Not only did IL&FS have many more subsidiaries than estimated earlier, but the company also under-reported its assets by about Rs 50,000 crore.
According to REDD Intelligence, a stressed debt analytics provider, the IL&FS group had total assets worth over Rs 1.65 lakh core, but reported consolidated assets of Rs 1.16 lakh crore.
The Singapore-based research firm calculated the total assets of the parent company and its 175 subsidiaries from information mentioned in IL&FS’ annual report. However, the new board of IL&FS, which took charge of the company from October 1, said the company’s existing management told it there were actually 348 subsidiaries, associates and joint ventures.
In the report dated September 27, the firm also said IL&FS has Rs 30,000 crore of loans at risk. Of the group’s total debt of Rs 91,000 crore, Rs 68,000 crore is secured, while Rs 23,000 crore is unsecured.
The report said: “Given the second lien nature of the secured loans at IL&FS parent and IL&FS Transportation Networks (ITNL), recovery could be constrained by the quality of the collateral (equity pledges from operating subsidiaries).”
The loan to subsidiary Tamil Nadu Power Company, which owns a 1,200 MW plant, is also at risk following filing a local insolvency process by bank lenders. The required equity infusion could be in the range of Rs 22,500 crore to Rs 30,000 crore, much higher than the earlier rights issue of Rs 4,500 crore that was proposed, the research firm said, adding that the equity required to right size the balance sheet is about Rs 30,000 crore, equal to standalone borrowings at IL&FS and ITNL.
“Excessive holding company leverage was used to finance parent contributions in operating subsidiaries,” the report said. Hence, IL&FS needs to make an impairment of at least Rs 15,000 crore before even considering the recovery of about
Rs 14,000 crore in loans and advances to its subsidiaries.

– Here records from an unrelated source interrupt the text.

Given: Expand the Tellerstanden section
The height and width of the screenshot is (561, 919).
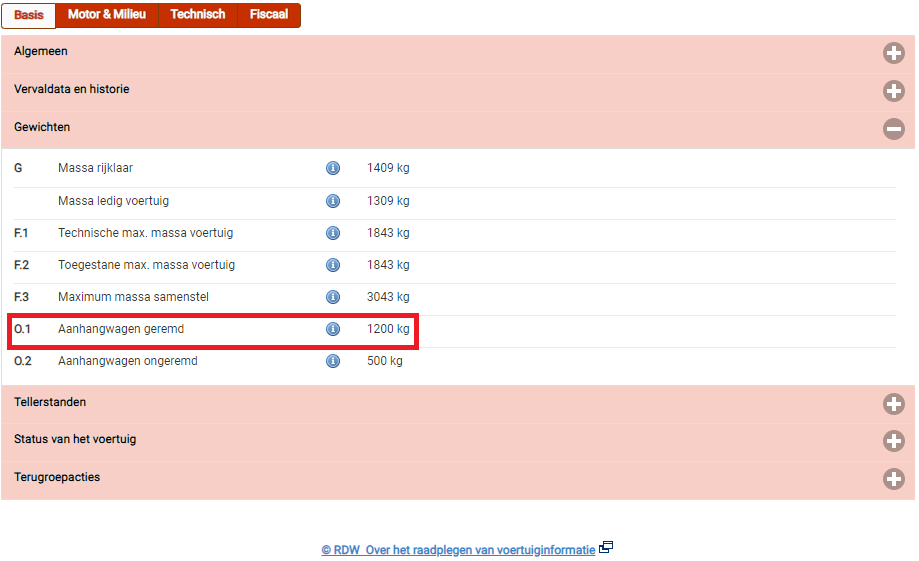Looking at the screenshot, I should (893, 404).
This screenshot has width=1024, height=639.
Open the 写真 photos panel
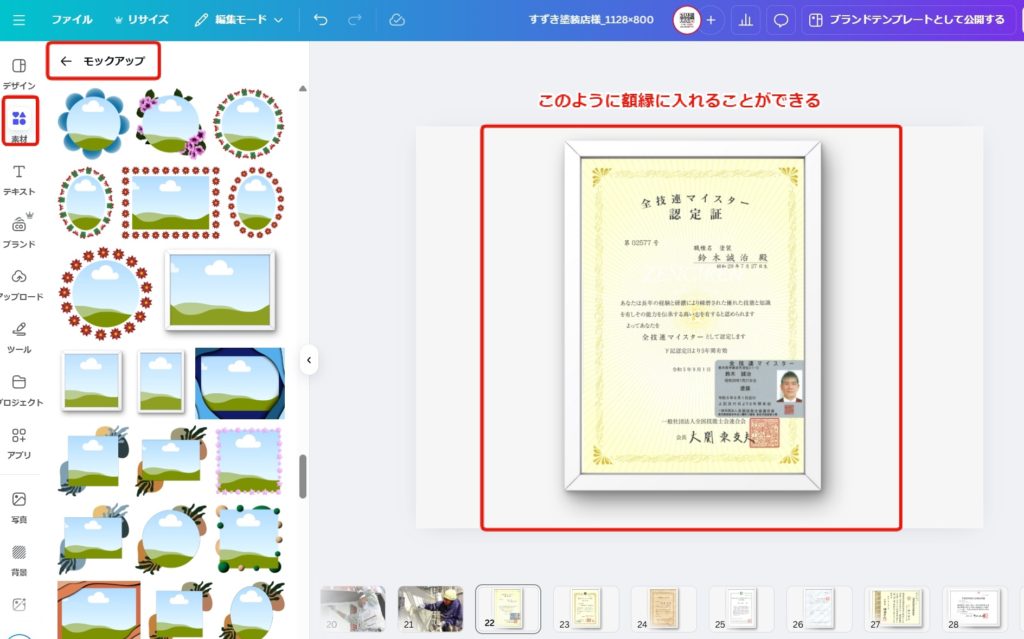(x=19, y=506)
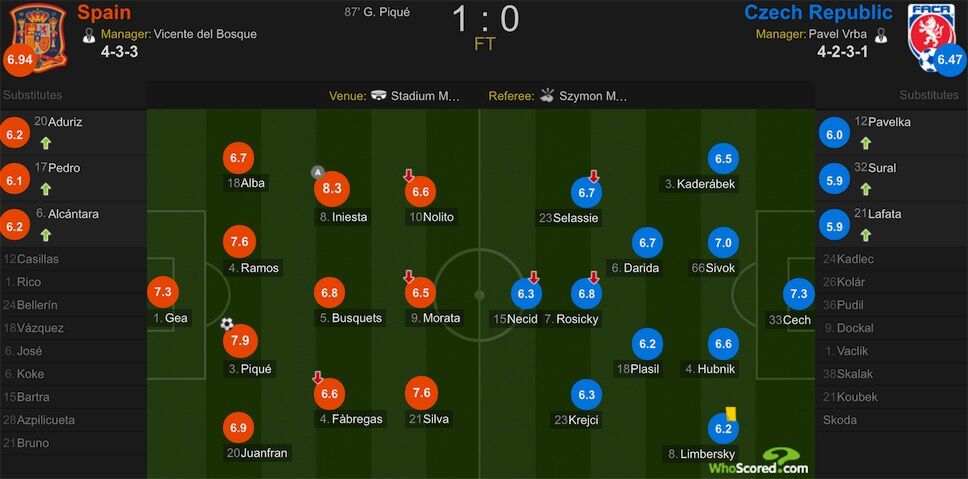Select Pedro's 6.1 substitute rating

coord(15,180)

The research firm estimates IL&FS would need to write off over Rs 3,000 core in losses. It also said IL&FS has not provided any information on asset pledges, but believes that it might already have pledged shares of its subsidiary IL&FS Securities Services (ISSL) which was sold to IndusInd Bank in June. It is unlikely that sale of ISSL will bring in any cash into IL&FS as it may be pledged for borrowings, the report noted.